Vernissage on September 4th (Wed.) from 5pm to 9pm
With the generous support of Uchida Design Inc.
September chair, 1977, 600×500×670, Steel with melamine baked coating /Seat: stainless steel mesh. Photo by Nacása & Partners Inc.
From September 5th to 29th, OGATA Paris presents exclusive new editions of the iconic chairs designed by emblematic Japanese designer Shigeru Uchida between the 1970s and 1990s.
The works are available for purchase on a made-to-order basis.

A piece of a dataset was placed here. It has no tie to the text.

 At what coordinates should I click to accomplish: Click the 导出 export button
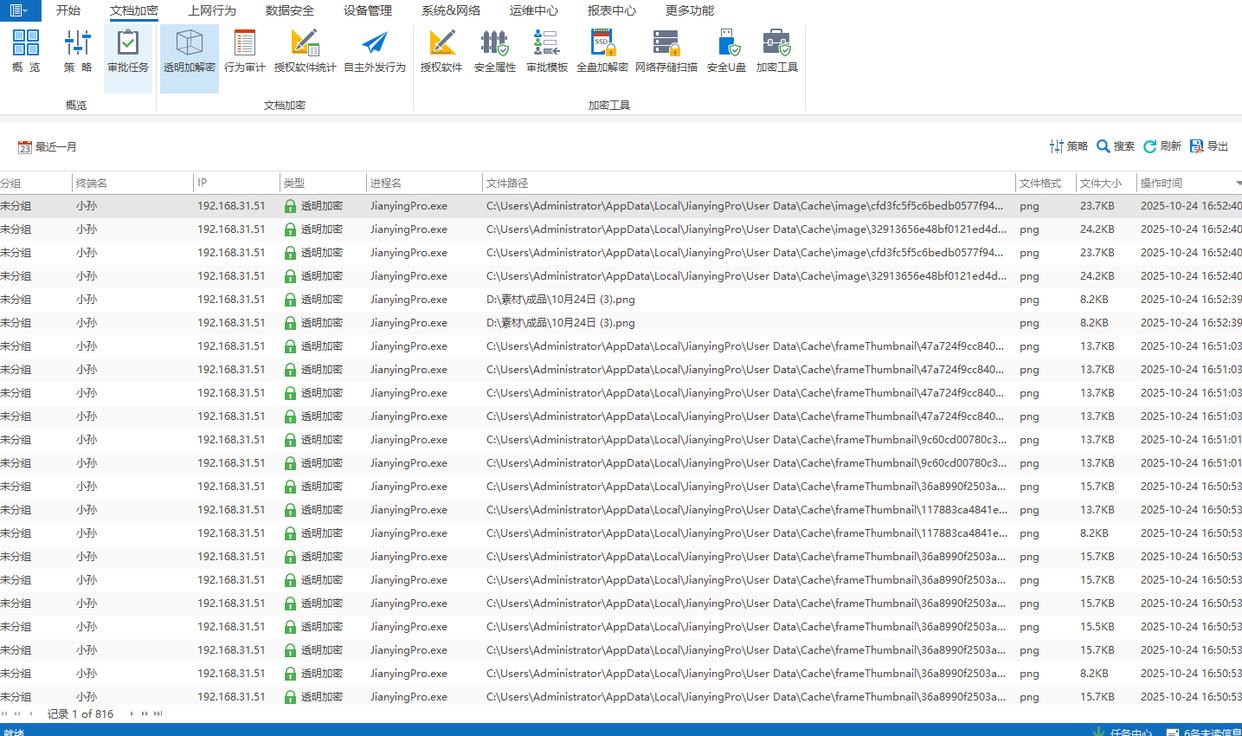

A prolific designer and major figure of post-war Japan, Shigeru Uchida (1943-2016) left his mark on his era with a resolutely contemporary design, at once rooted in a reflection on Japanese aesthetics and in contemporaneity with the cutting edge of global design. In his multi-faceted work, chair design occupies a fundamental and special place. Reflecting on the ways in which space is occupied in Japan and the West, Uchida’s ideal is “transparent, lightweight furniture with a minimal sense of gravity, which transcends physical presence.” His iconic work September (1977) embodies this ideal of the pure chair in every way: pure silhouette, slender steel elements, use of mesh for a heightened sense of lightness.

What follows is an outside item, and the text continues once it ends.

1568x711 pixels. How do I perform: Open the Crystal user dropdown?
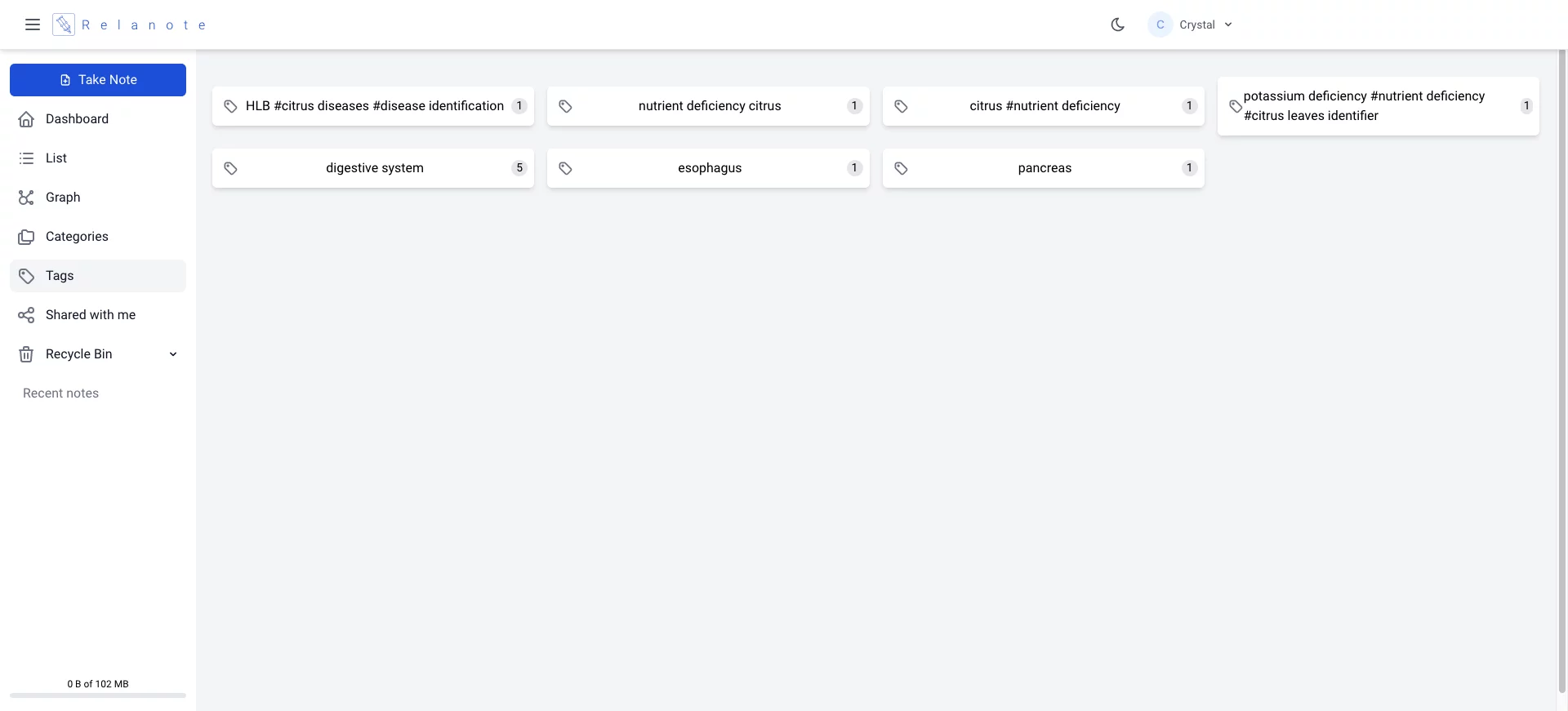tap(1205, 24)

Resolutely of his time, Shigeru Uchida was at the heart of a network of friendships and aesthetic connivances, in Japan with designer Shirō Kuramata (1934-1991) and fashion designer Yohji Yamamoto (1943-), and in the West with architects and designers Ettore Sottsass (1917-2007), Aldo Rossi (1931-1997) and Gaetano Pesce (1939-2024), among others. As such, he plays a major role in postmodernism in design. His chairs, frequently imitated, are at the origin of an important trend in contemporary design, which values purity and lightness as much as playfulness.
Okazaki Chair (1996), 390×470×770, Wood with lacquer coating, Photo by Nacása & Partners Inc.
The present collection is a reissue of the original, produced in collaboration with Uchida Design Inc. New editions of Shigeru Uchida’s wall shelves are also available.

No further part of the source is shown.